▸ Supplied text

........

Abstract
Objectives
To examine the relationship between ambulatory antibiotic prescribing for acute bronchitis and cough with hospital admissions for respiratory infections in the USA between 1996 and 2003.
Design
Analysis of data on antibiotic prescribing for episodes of acute bronchitis/cough illness in ambulatory care and hospitalization for respiratory infections for adults between 1996 and 2003 in the USA.
Setting
USA: ambulatory prescribing behaviour was derived from the National Ambulatory Medical Care Survey and the National Hospital Ambulatory Medical Care Survey while hospitalizations in acute care hospitals were assessed in the National Hospital Discharge Survey.
Participants
Adults 18–64 years old.
Interventions
None.
Main outcome measures
Proportion of visits for acute bronchitis/cough receiving a prescription for antibiotics and hospitalization for respiratory infections.

........

▸ Input data

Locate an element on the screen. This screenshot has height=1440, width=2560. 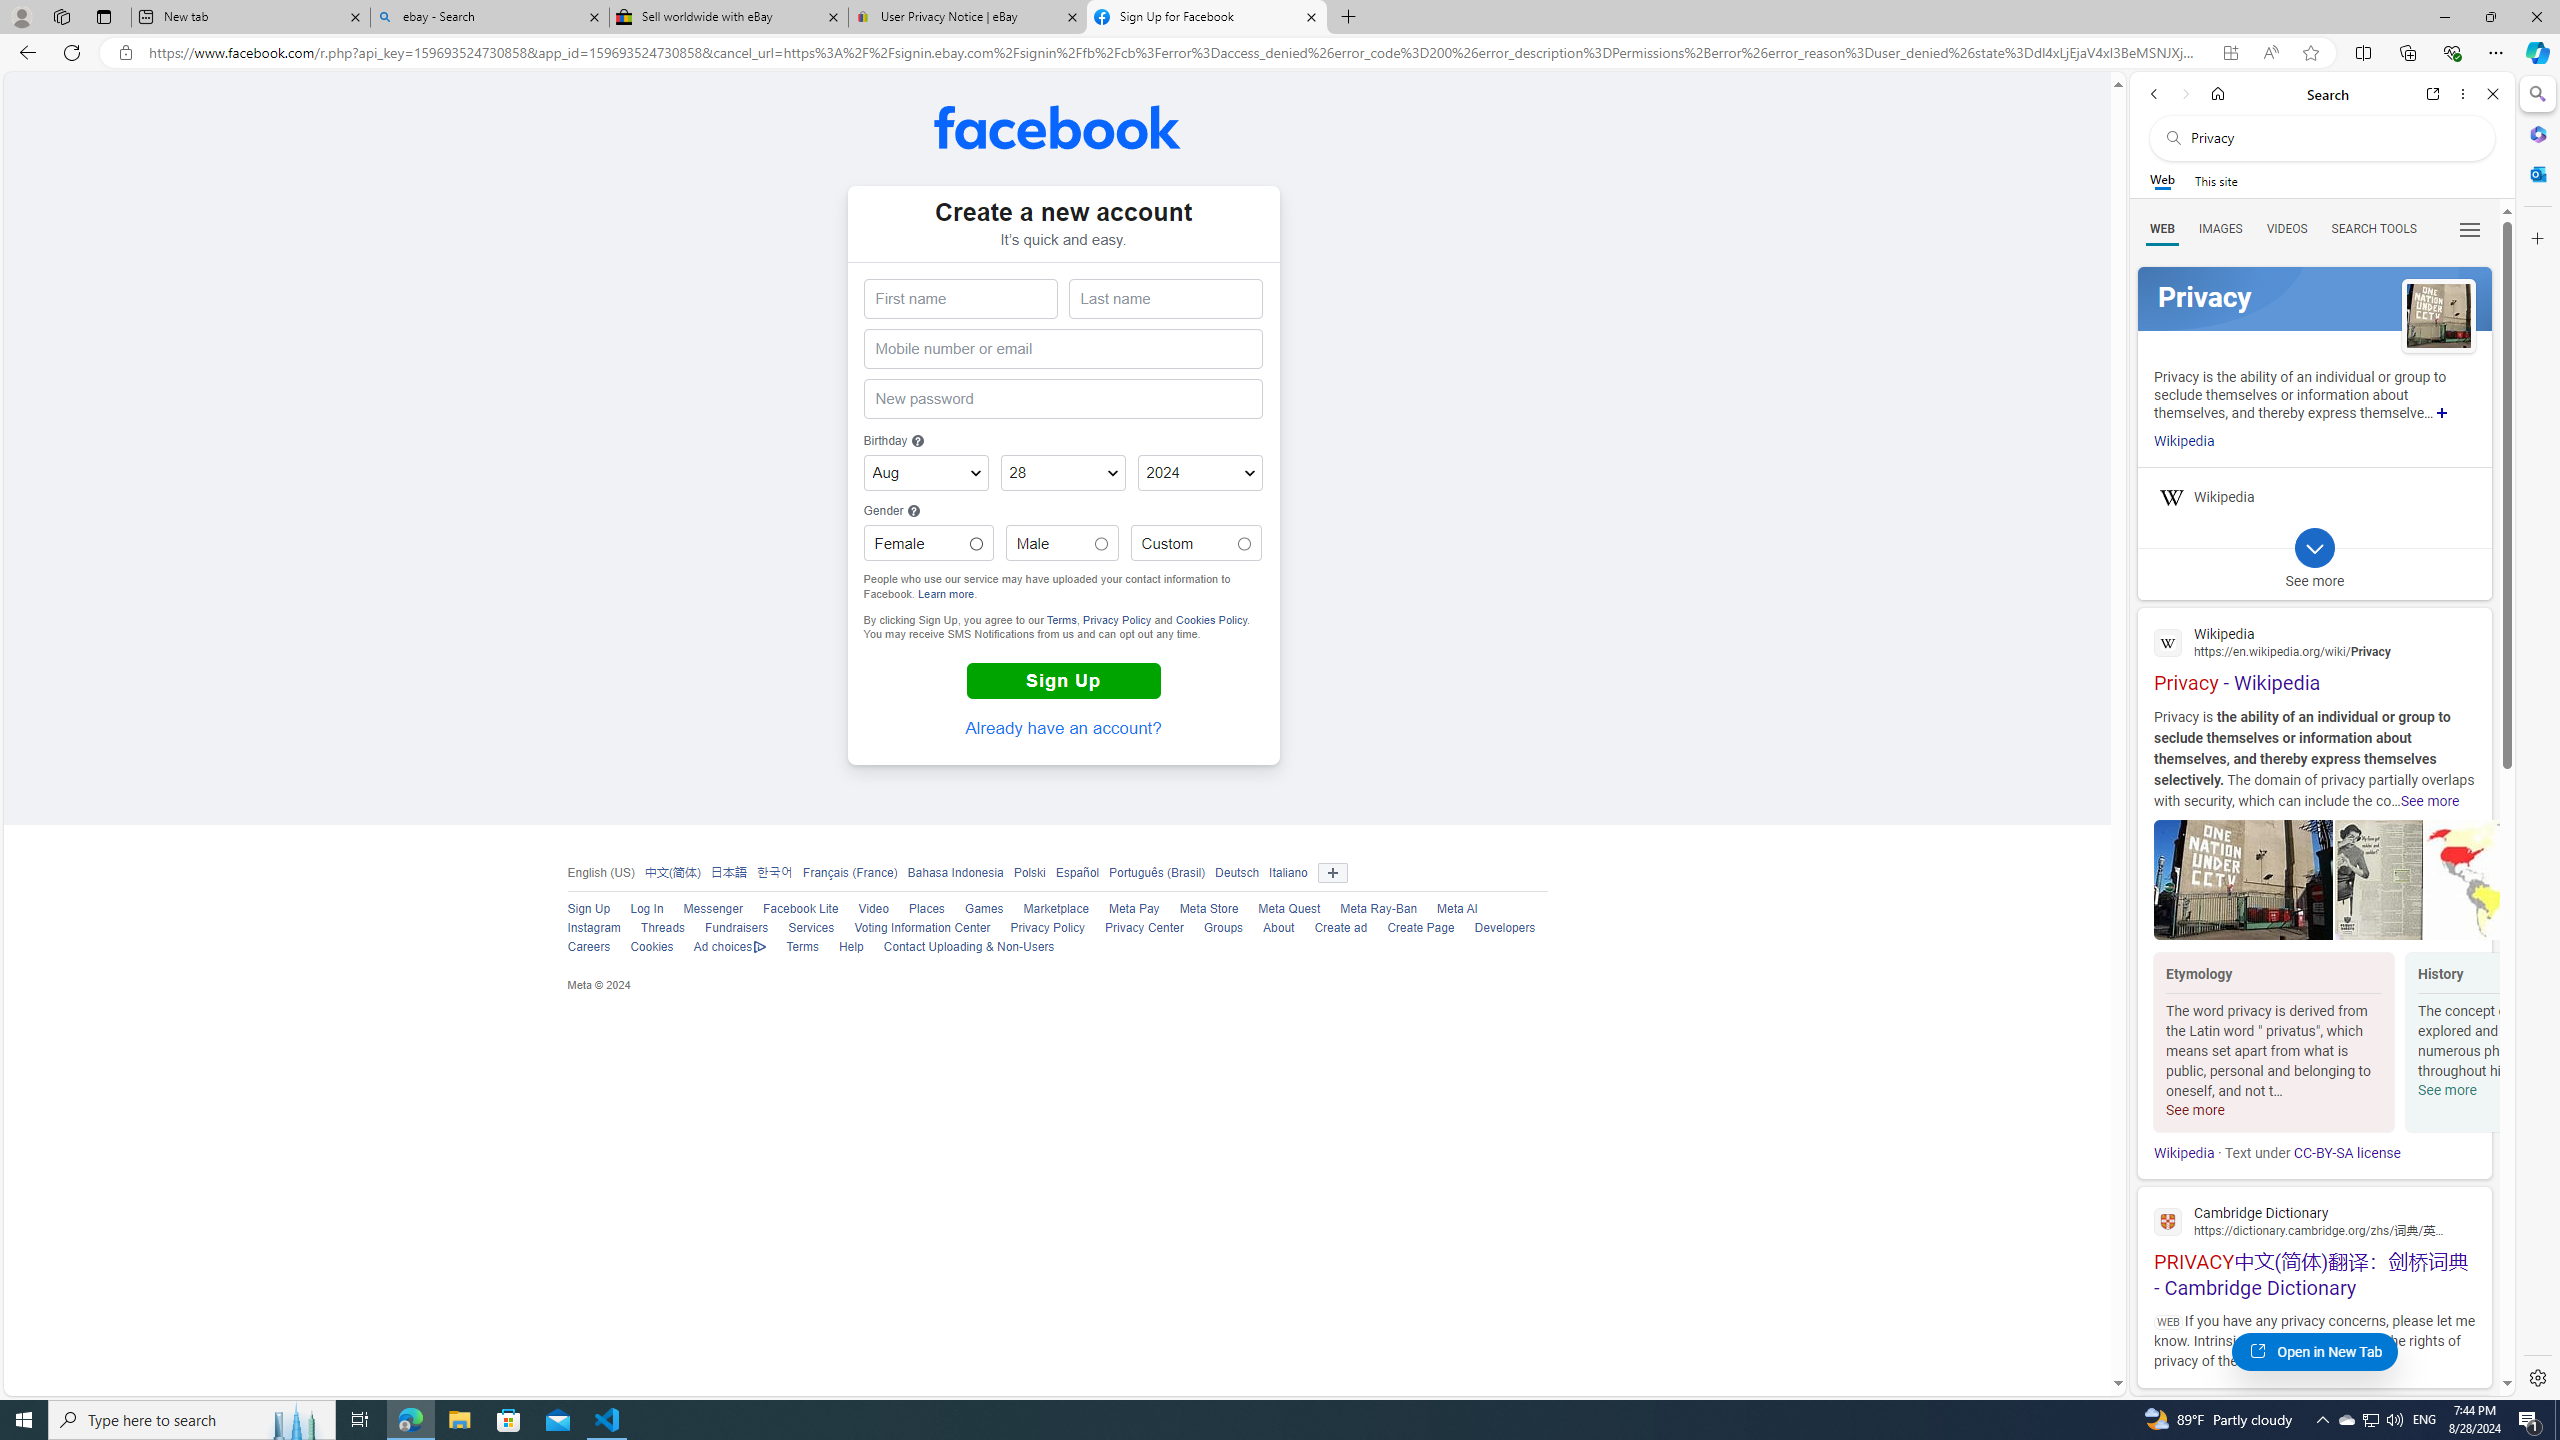
SEARCH TOOLS is located at coordinates (2374, 229).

........

▸ Work instruction 1
In the abstract on antibiotic prescribing for acute bronchitis, translate this sentence into Spanish: "To examine the relationship between ambulatory antibiotic prescribing for acute bronchitis and cough with hospital admissions for respiratory infections in the USA between 1996 and 2003."
▸ Work instruction 2
Write the next part of the abstract on antibiotic prescribing for acute bronchitis, beginning after its last line.

▸ Exercise result 1
Examinar la relación entre la prescripción ambulatoria de antibióticos para la bronquitis aguda y la tos y los ingresos hospitalarios por infecciones respiratorias en los EE. UU. entre 1996 y 2003.

▸ Exercise result 2
Results
Ambulatory antibiotic prescribing practices for acute bronchitis/cough and hospitalizations for respiratory infections exhibited non-linear patterns over the 8 year period. However, antibiotic prescribing practices for acute bronchitis/cough and hospitalizations for respiratory infections had a weak/moderate negative association. For three of the seven yearly changes in prescribing and hospitalizations as one increased the other decreased (P <0.01).
Conclusions
Ambulatory antibiotic prescribing for respiratory tract infections was inversely associated with hospital admissions for respiratory tract infections.